━━━ The records ━━━

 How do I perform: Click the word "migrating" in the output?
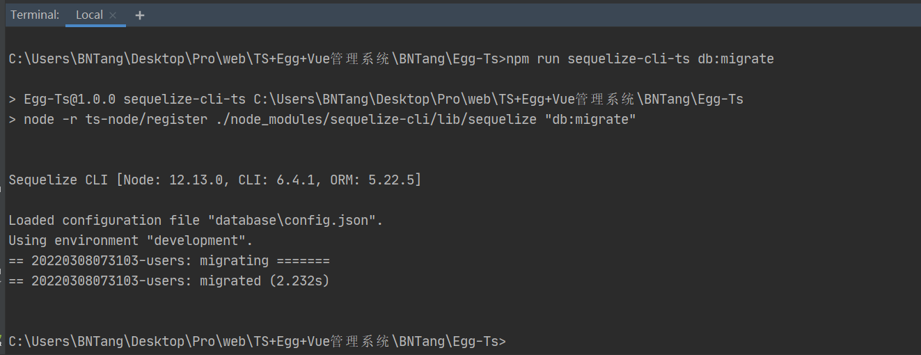tap(234, 261)
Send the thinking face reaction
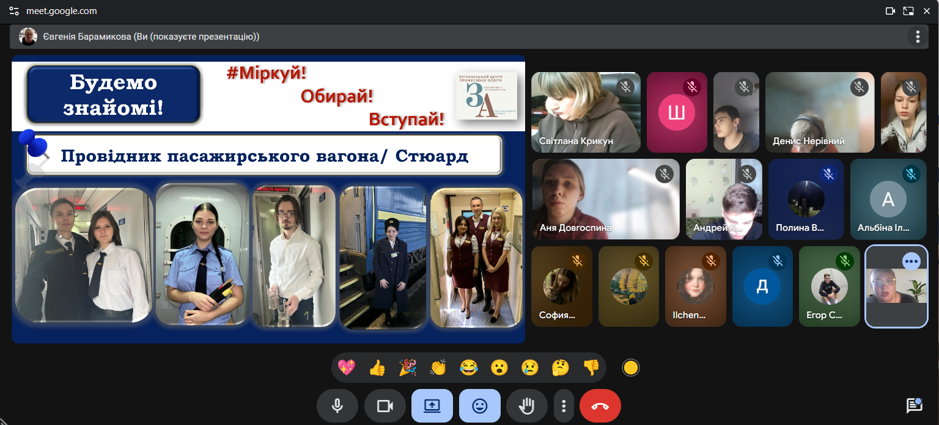Screen dimensions: 939x425 tap(560, 368)
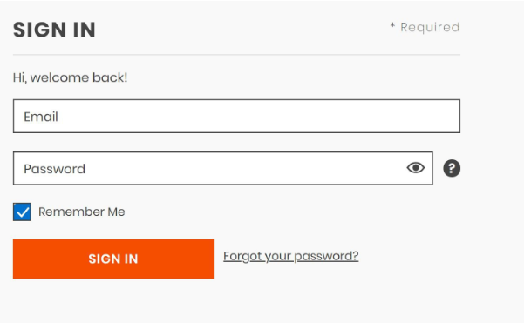The height and width of the screenshot is (323, 524).
Task: Select the Email placeholder text
Action: [x=41, y=117]
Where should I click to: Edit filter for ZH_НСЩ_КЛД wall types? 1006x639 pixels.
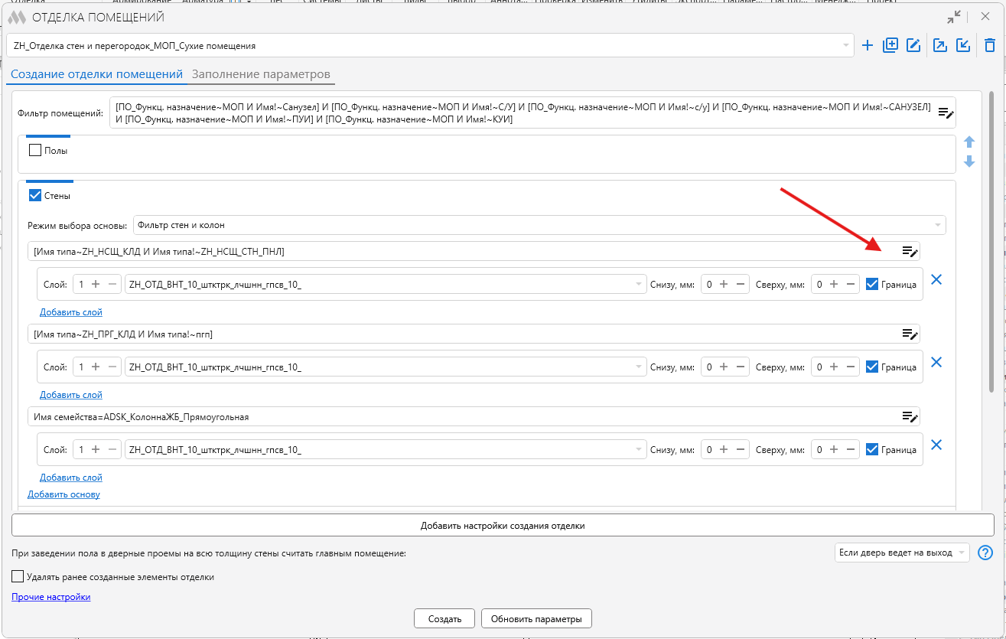click(910, 251)
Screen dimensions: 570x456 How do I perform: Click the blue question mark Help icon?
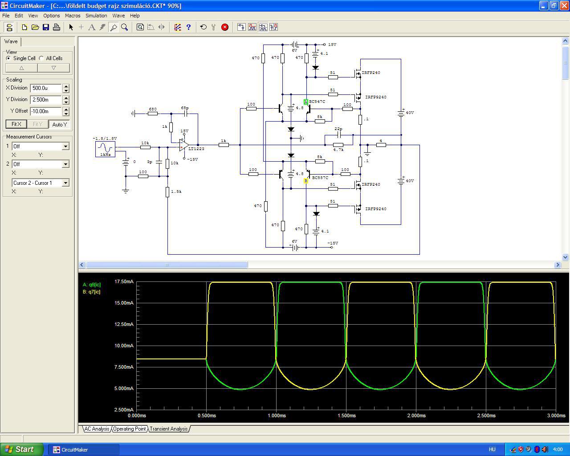pyautogui.click(x=188, y=27)
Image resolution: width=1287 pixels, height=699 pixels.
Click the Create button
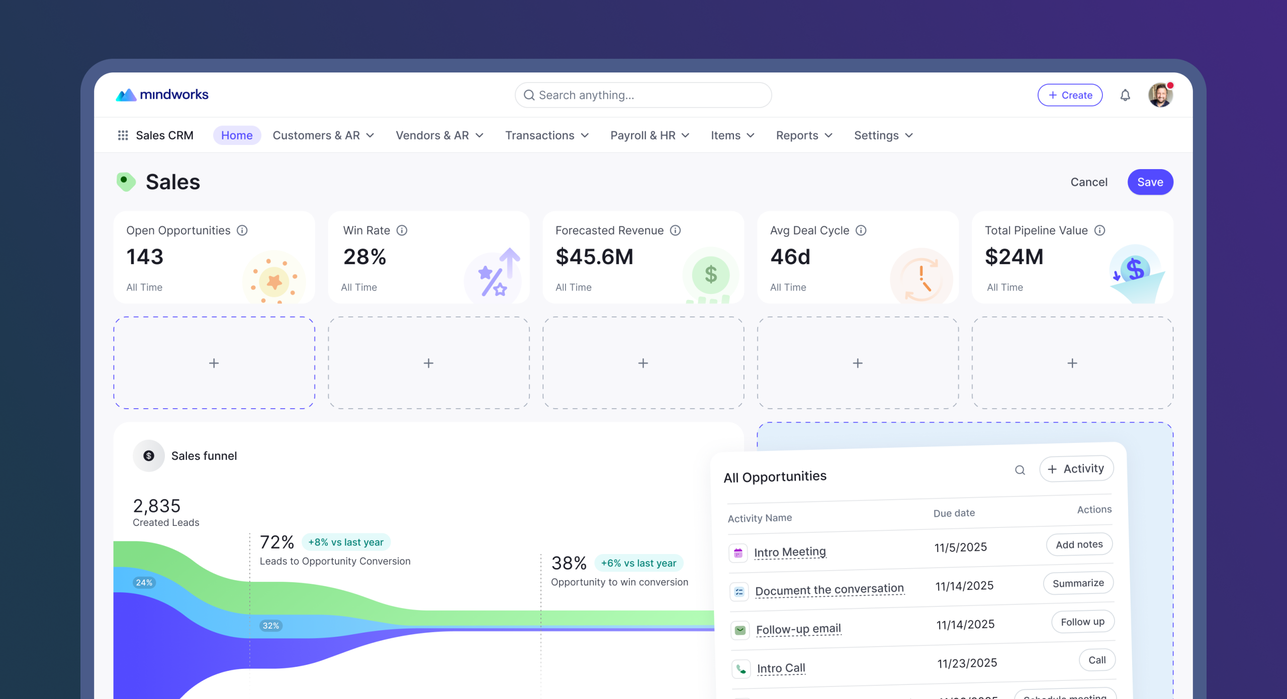click(1070, 95)
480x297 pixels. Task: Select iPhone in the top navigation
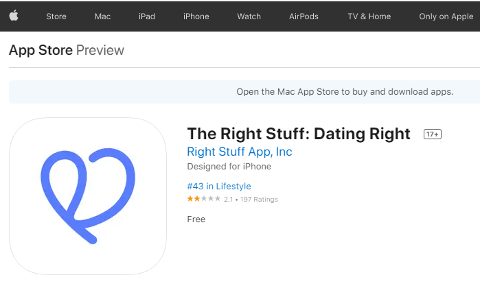click(196, 16)
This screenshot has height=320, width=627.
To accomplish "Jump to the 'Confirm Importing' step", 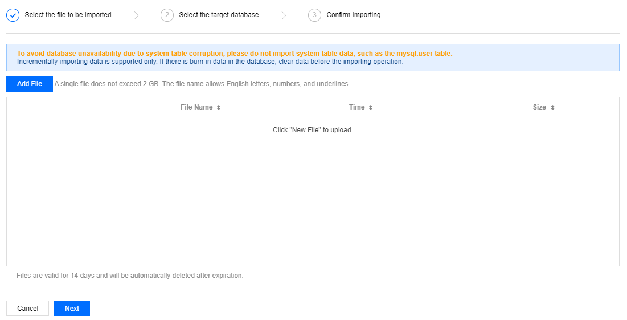I will (353, 15).
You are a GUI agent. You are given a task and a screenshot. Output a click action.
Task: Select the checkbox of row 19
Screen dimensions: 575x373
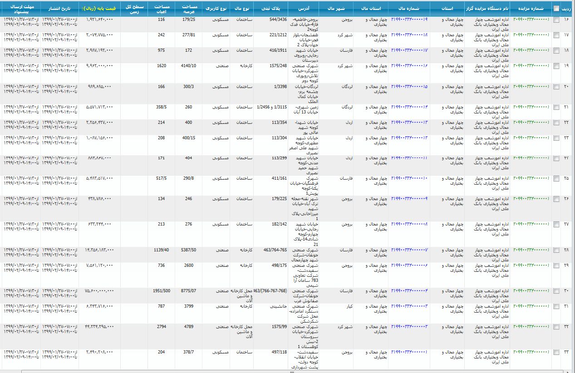coord(556,66)
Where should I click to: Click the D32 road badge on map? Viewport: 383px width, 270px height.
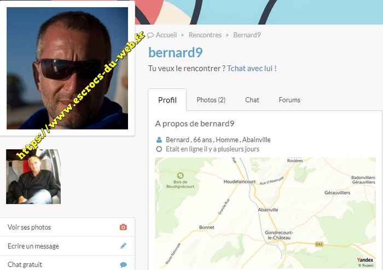pos(319,244)
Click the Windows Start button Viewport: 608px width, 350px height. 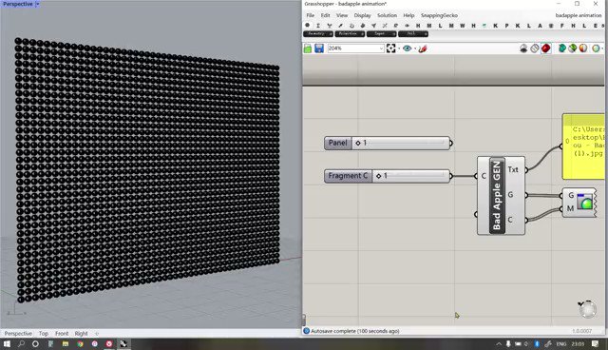[x=7, y=343]
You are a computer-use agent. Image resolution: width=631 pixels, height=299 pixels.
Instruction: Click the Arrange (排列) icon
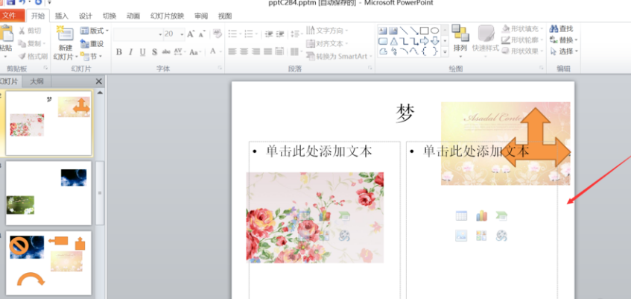(x=460, y=33)
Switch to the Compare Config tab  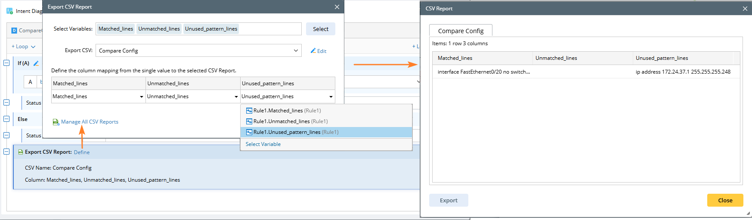point(461,31)
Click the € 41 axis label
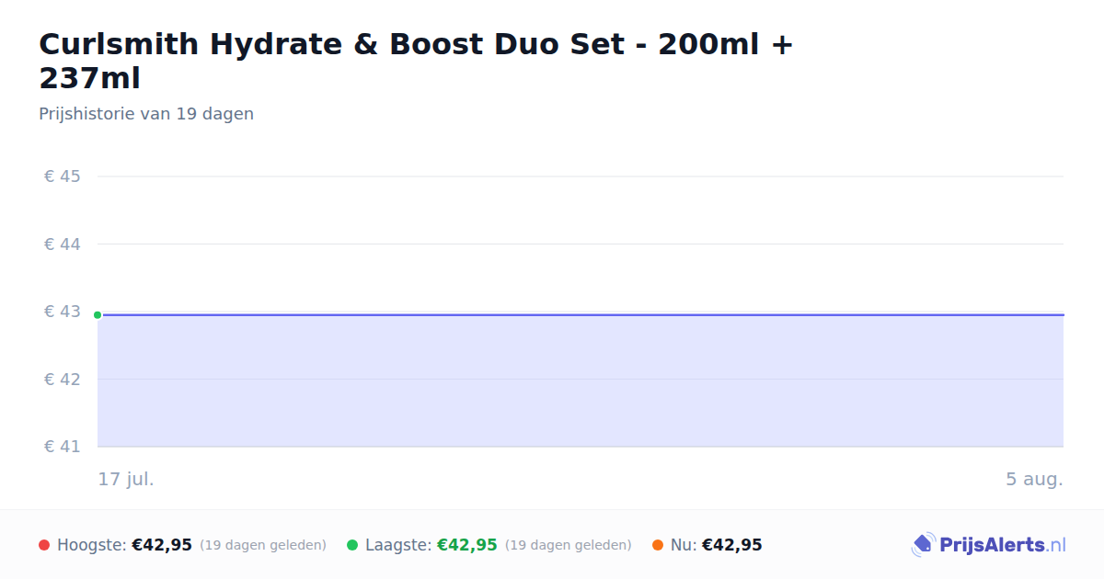This screenshot has height=579, width=1104. coord(63,447)
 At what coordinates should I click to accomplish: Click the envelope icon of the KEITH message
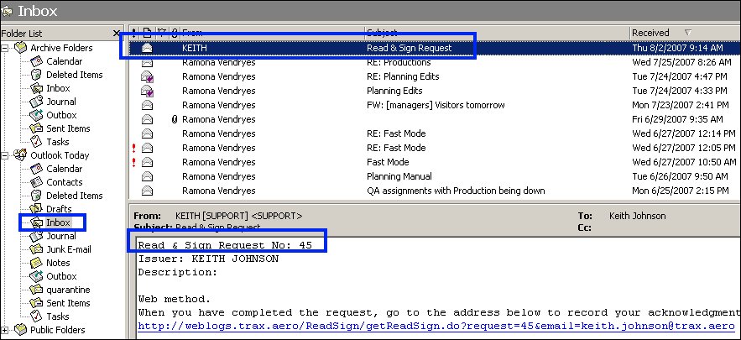point(148,48)
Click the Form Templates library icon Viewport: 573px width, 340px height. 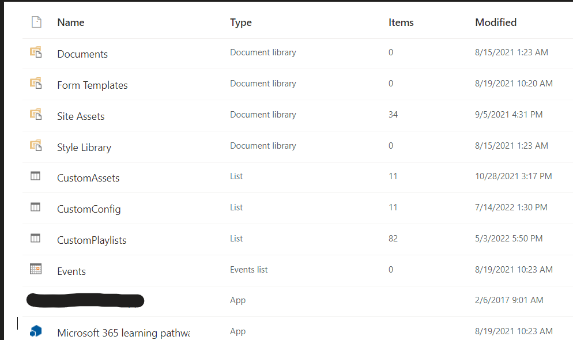point(35,83)
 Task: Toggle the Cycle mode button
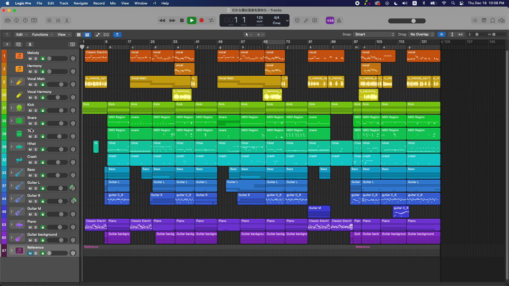pyautogui.click(x=212, y=21)
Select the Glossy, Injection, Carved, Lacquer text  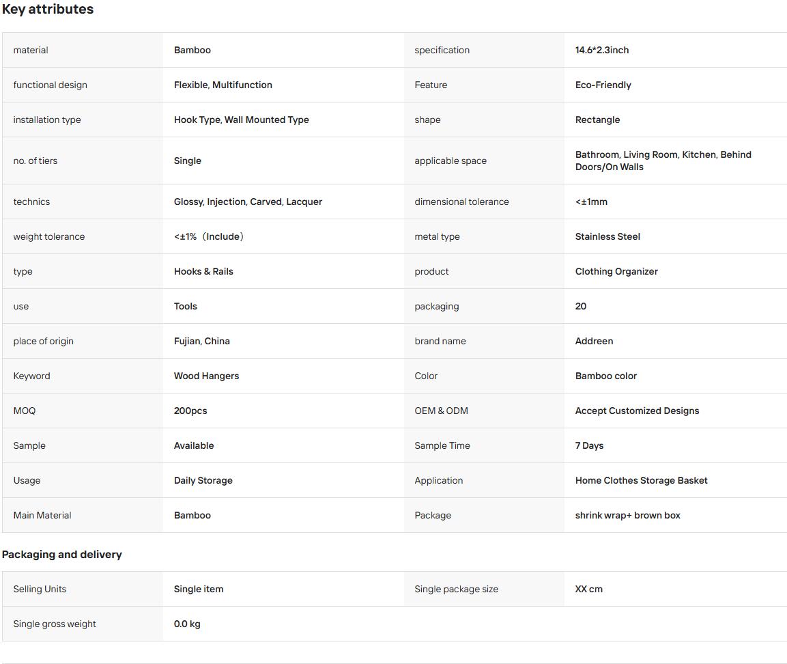coord(248,202)
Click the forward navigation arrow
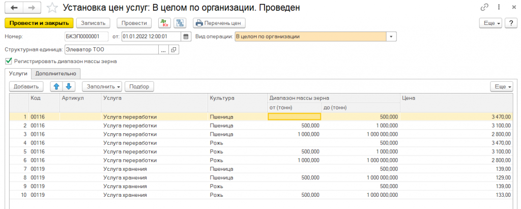This screenshot has height=209, width=521. [x=31, y=8]
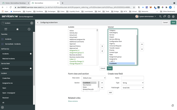Toggle favorite star for Service Desk Incidents
This screenshot has width=177, height=110.
(x=31, y=68)
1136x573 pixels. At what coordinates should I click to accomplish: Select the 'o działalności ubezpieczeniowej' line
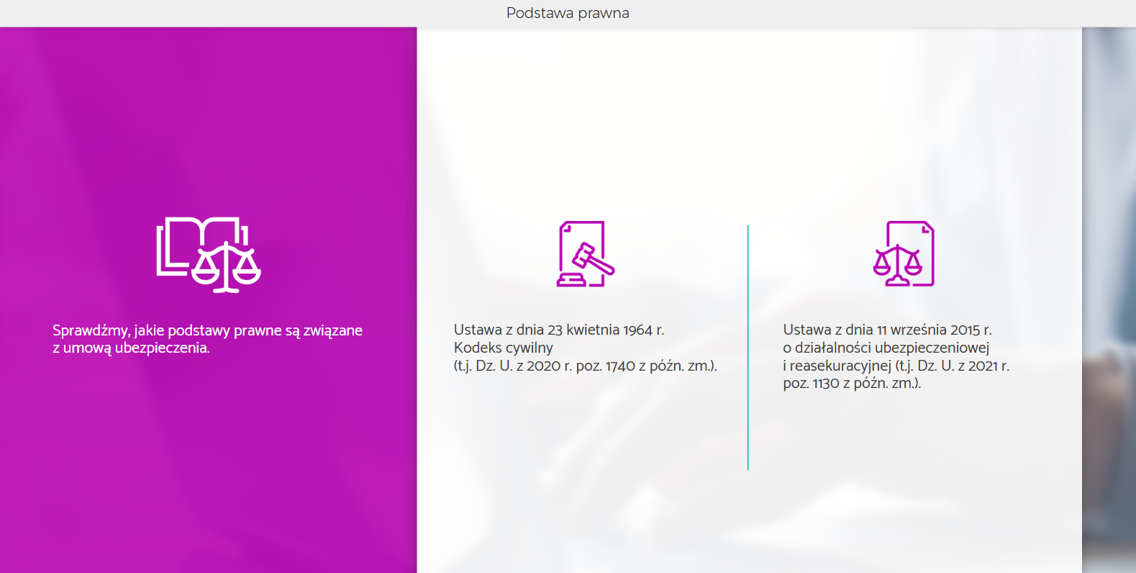coord(886,348)
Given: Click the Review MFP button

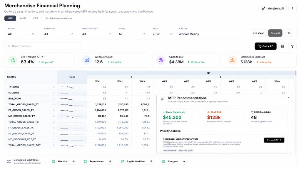Looking at the screenshot, I should pos(274,140).
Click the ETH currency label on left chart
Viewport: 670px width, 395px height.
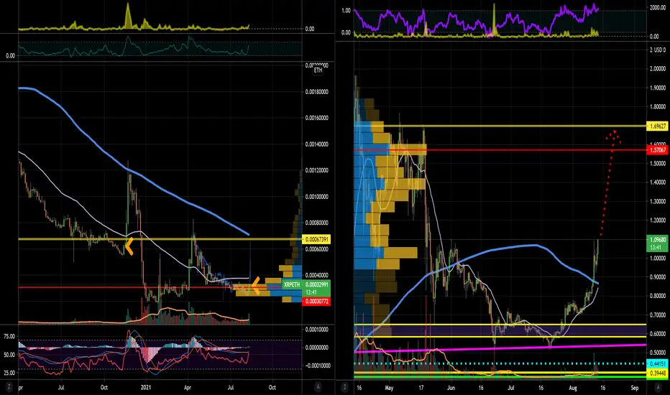coord(318,70)
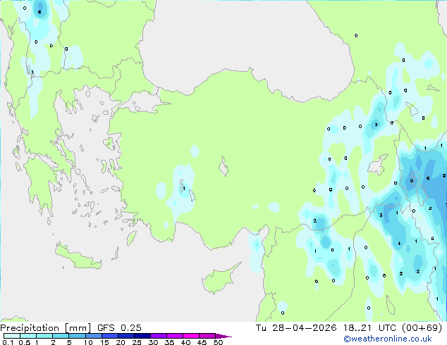Click the central Turkey salt lake outline

[x=224, y=166]
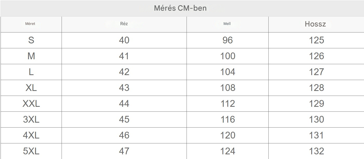The image size is (364, 159).
Task: Click the chest value 96
Action: click(x=228, y=40)
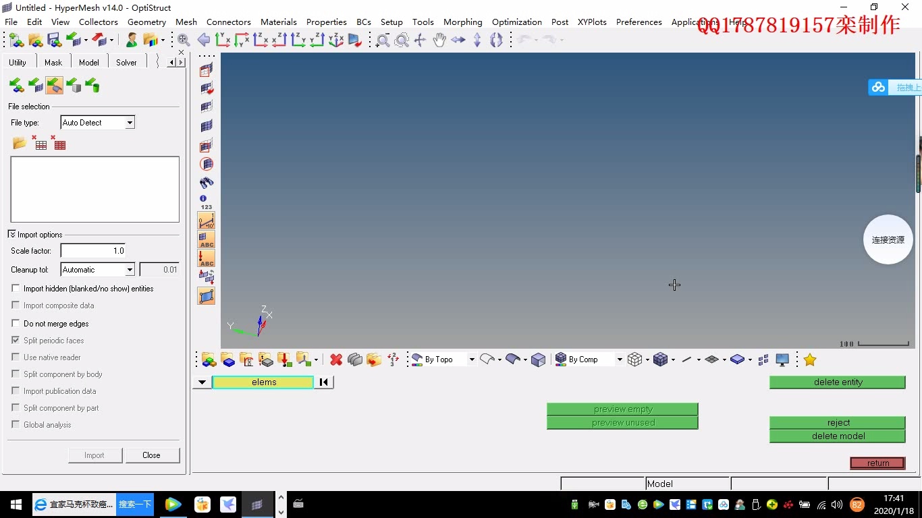Click the red X delete icon on bottom toolbar
Screen dimensions: 922x518
click(x=336, y=359)
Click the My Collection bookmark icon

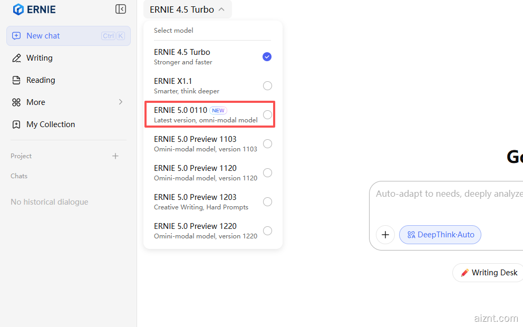[x=16, y=124]
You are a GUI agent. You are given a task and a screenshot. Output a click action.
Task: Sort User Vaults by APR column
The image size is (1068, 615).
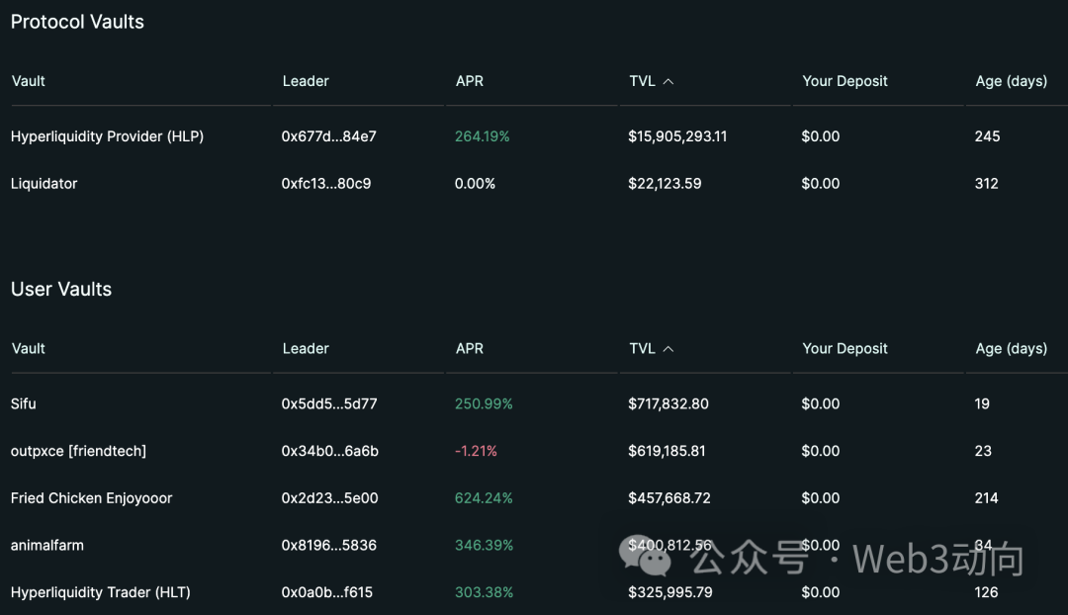click(x=469, y=349)
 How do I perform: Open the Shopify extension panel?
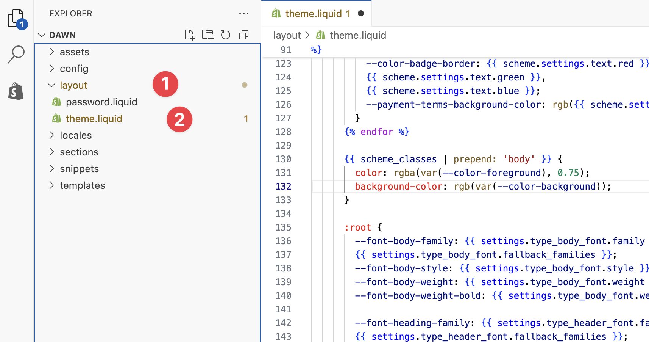16,91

━━━

What needs to be done: Your task is to list each line of the records with the word "resolution".

Solved problem:
Image resolution: width=1287 pixels, height=699 pixels.
You are a computer-use agent. Image resolution: width=631 pixels, height=299 pixels.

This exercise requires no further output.